* [Goal of the exercise] Restate, in full and unchanged, the entries that follow, but not their pictures.

* [Information]
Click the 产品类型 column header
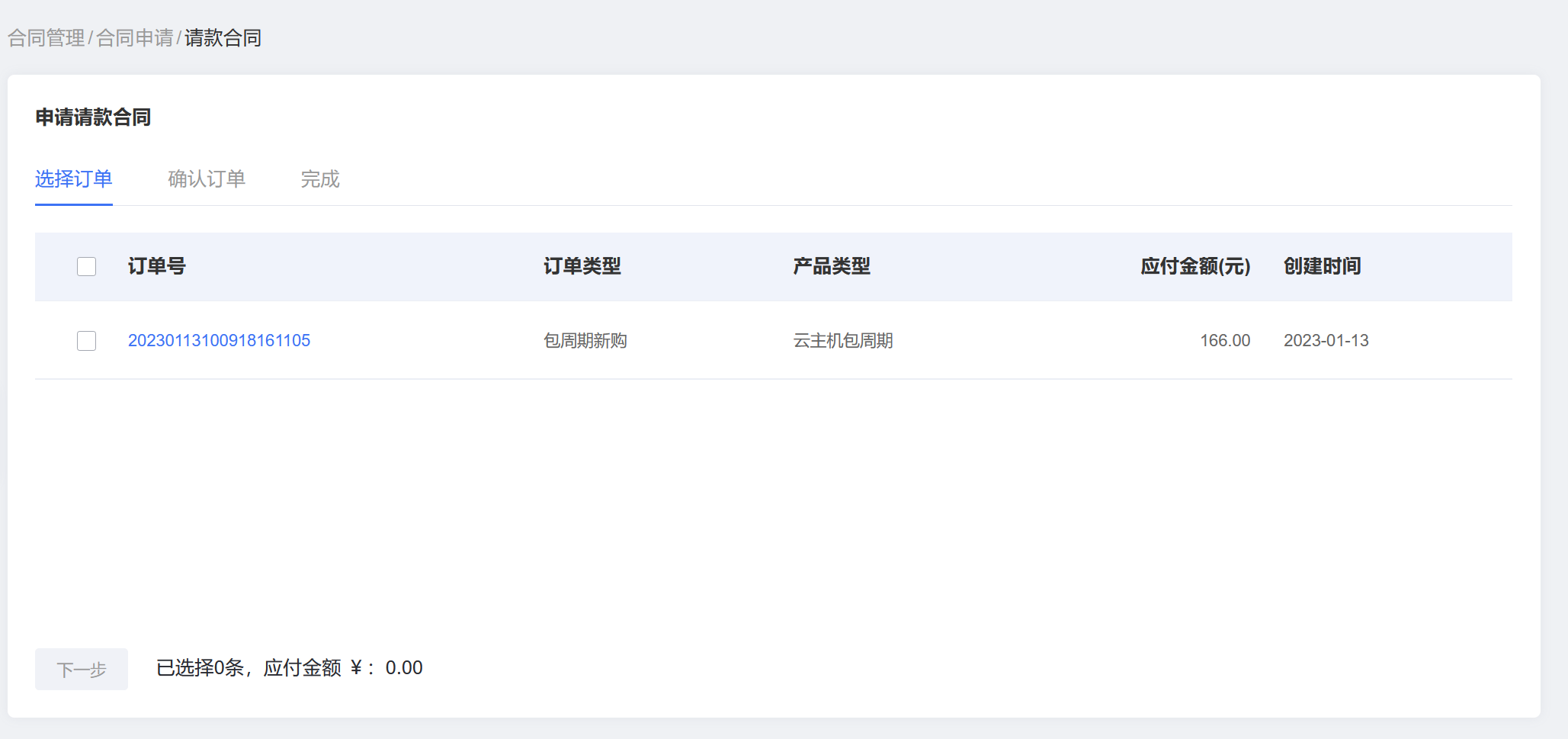 (x=832, y=266)

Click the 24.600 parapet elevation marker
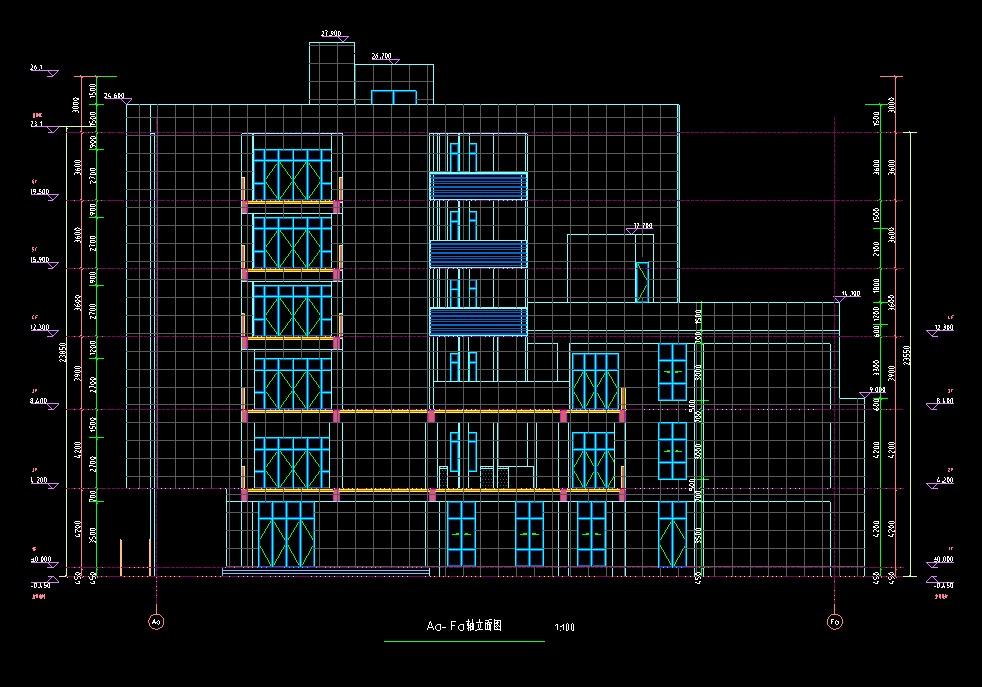point(114,97)

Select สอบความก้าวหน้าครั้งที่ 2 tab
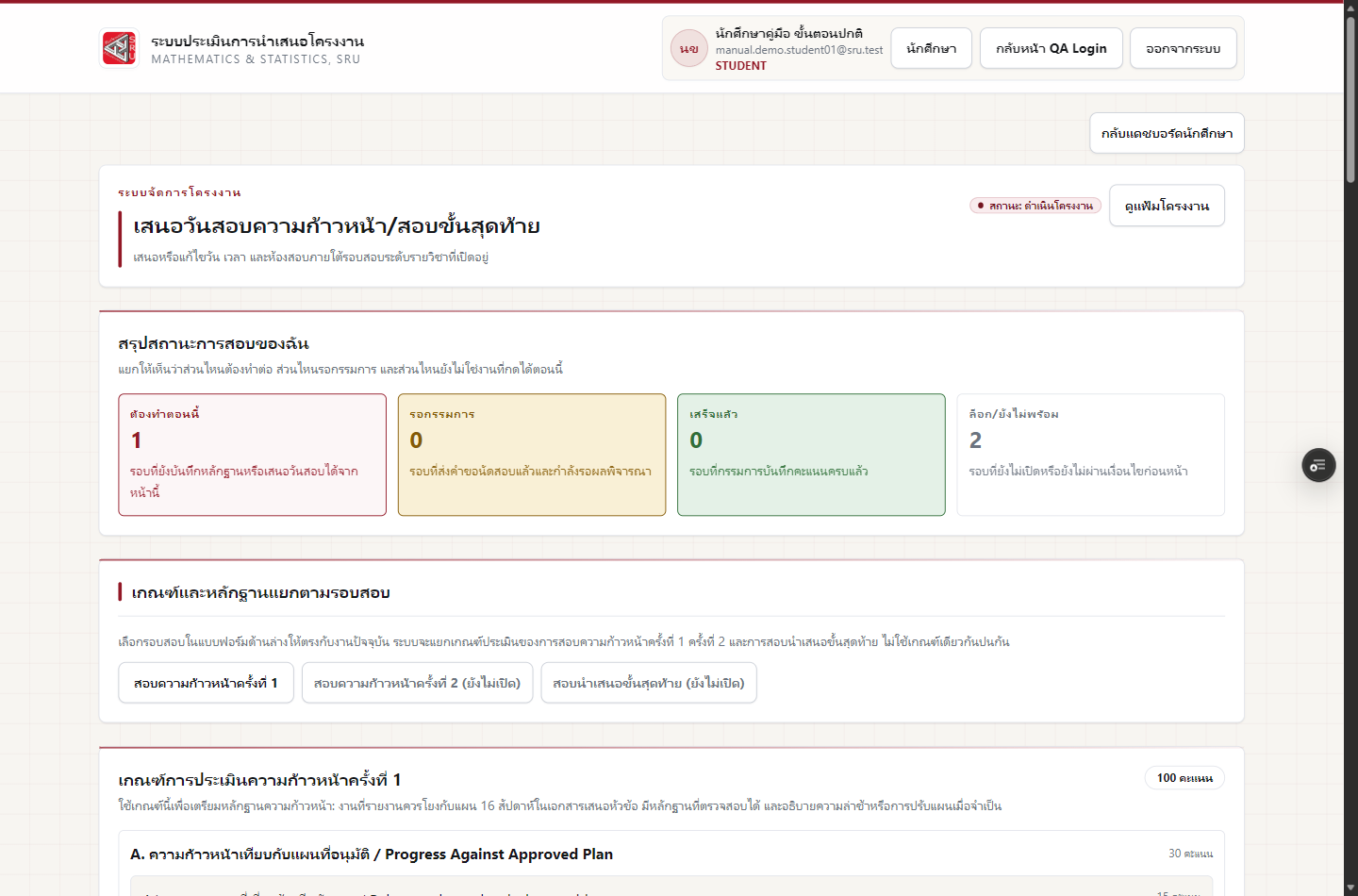pos(417,683)
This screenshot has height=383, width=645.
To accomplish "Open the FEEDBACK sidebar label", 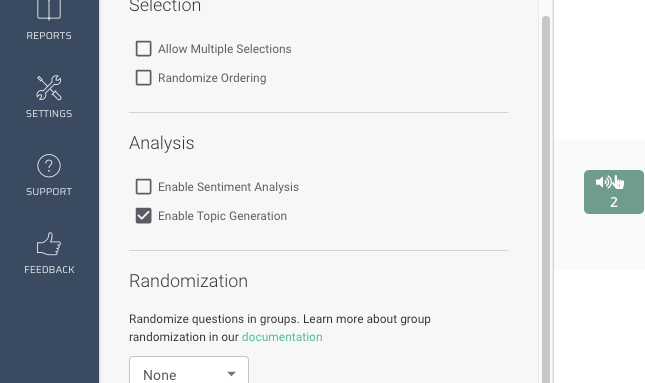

* [Solution to this exercise]
Click the 产品类型 column header
 (x=832, y=266)

Click the 24.600 parapet elevation marker
point(114,97)

Select สอบความก้าวหน้าครั้งที่ 2 tab
pos(417,683)
This screenshot has height=383, width=645.
To accomplish "Open the FEEDBACK sidebar label", 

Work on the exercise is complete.